Last week I enjoyed the company of many old tester friends in Sweden. This week I lit out for a new territory about which not much is known: Estonia. At least in America, we don’t think “Estonia! YES!” when we think of sharp-minded testers. This needs to change. (More Americans are familiar with Elbonia, sadly.)

I came here to teach my testing class at the invitation of entrepeneur and local testing impresario Oliver Vilson. I didn’t know what to expect, really.

I can happily report they have good wifi. And, in Tartu, I did not see a McDonalds or any other chain store. (That is an odd sensation… a sensation of NOT being watched.)

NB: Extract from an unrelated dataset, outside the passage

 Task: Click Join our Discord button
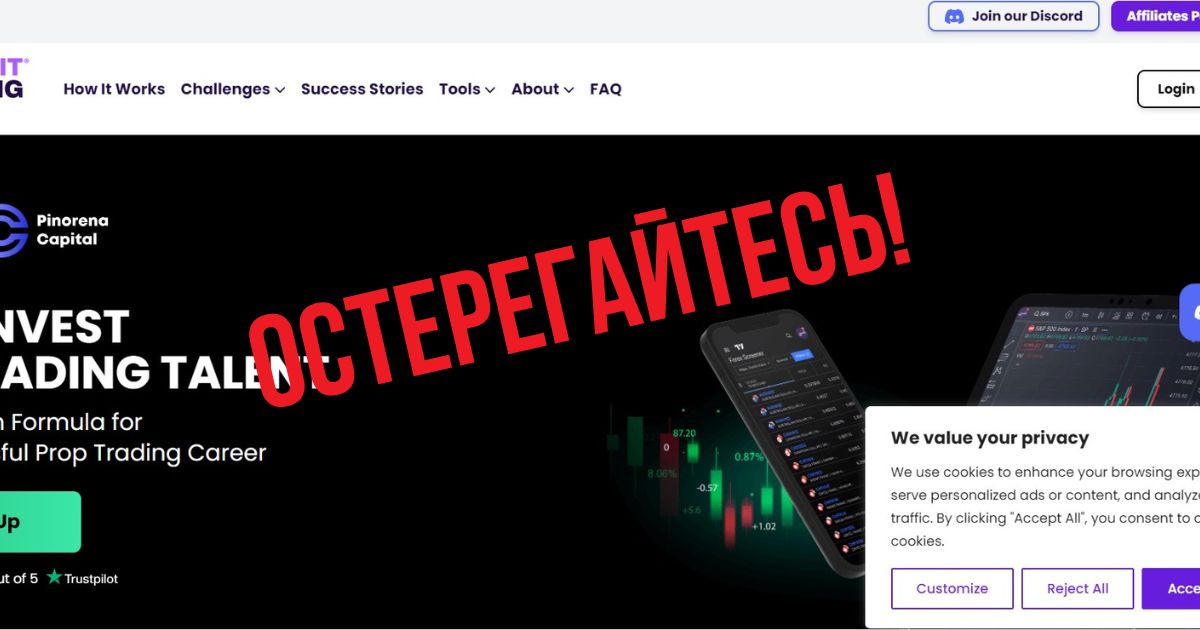coord(1014,16)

Also they have some great testers here.

The testers who came to learn Rapid Testing were strangely young and unusually eager. Normally the class attracts more experienced testers, but I don’t think there was anyone in attendance with more than five years of professional testing experience. Were the older Jedis hunted down?

They were motivated, though, tearing into the exercises like starving wolves. Most but not all of them seemed to be local. Two especially noteworthy students had come from Finland and Bulgaria for this event.

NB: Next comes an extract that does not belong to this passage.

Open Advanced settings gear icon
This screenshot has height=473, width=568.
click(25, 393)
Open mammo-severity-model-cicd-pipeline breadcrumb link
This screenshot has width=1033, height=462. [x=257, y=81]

As often happens in the class, some of the quiet ones on the first day opened up on the last day, showing what they could do. Several shy ladies in the back were the first to complete the Dice Game challenge.

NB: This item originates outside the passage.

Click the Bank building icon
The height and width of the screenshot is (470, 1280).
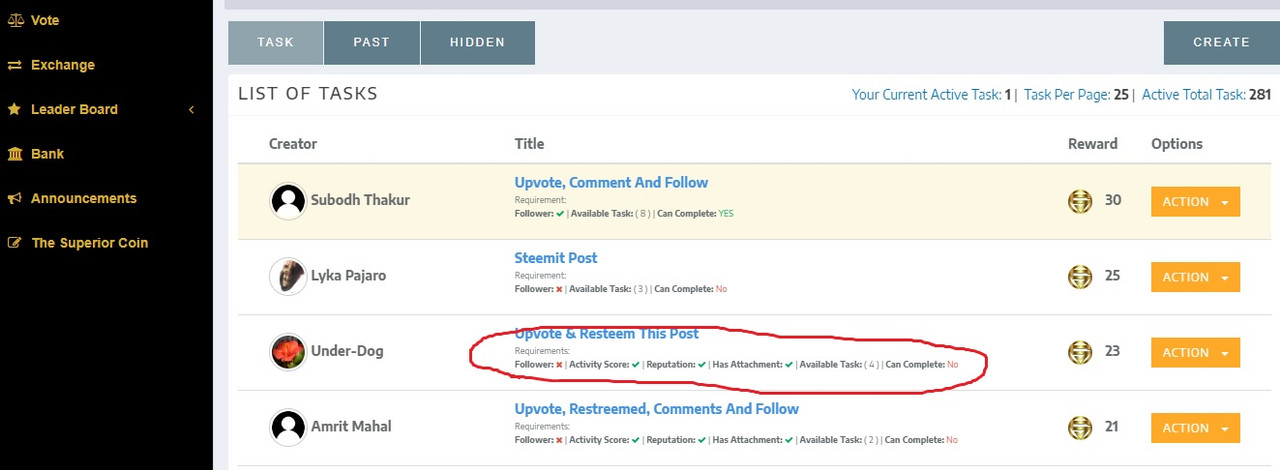coord(15,154)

On the final night I had dinner with Oliver’s personal testing guard:

  • Rasmus Koorits had been released on leave from the Army to be there. Apparently he temporarily drives trucks for Estonia (a colossal waste of brainpower, unless they are very special trucks).
  • Madis Jullinen is pleasing his parents by marking time in university studying business. Judging from the way he conquered the Dice Game of test design, that also is a waste. He should quit school and become a working intellectual, already. He thinks and speaks like a scientist. Madis was the only one there with an ISTQB certification. (…which he is quick to say was a requirement from a confused employer; not something he considered worth doing. The other guys teased him about it.)
  • Indrek Kõnnussaar was more reserved in the class, but when I threw down a test challenge at dinner (the famous parking fee problem from Matt Heusser), Indrek had his laptop out before I could learn to pronounce and subsequently utter the Estonian version of “Jack Robinson.” At which point they all gathered around it and were into the quadrillions by dessert.

Kristjan Uba also came along. Kristjan has been sending me test challenges all year. He and Oliver seem to be the two most ambitious context-driven testers in Estonia, so far. Kristjan presented me with two apparently identical puzzle boxes which I intend to use as a testing exercise the very next time I see either of my brothers!

These are young men (it seemed to me barely drinking age) who want to make their mark and didn’t refuse any challenge given them. We played two rounds of “plenty questions”, the lateral thinking questioning game Tobbe Ryber introduced me to.

We practiced card vanishes, and pen flourishes.

We toasted an Estonian testing renaissance.

I guess there must be enclaves like this all around the world. I want to know them all. Stand up and make your mark.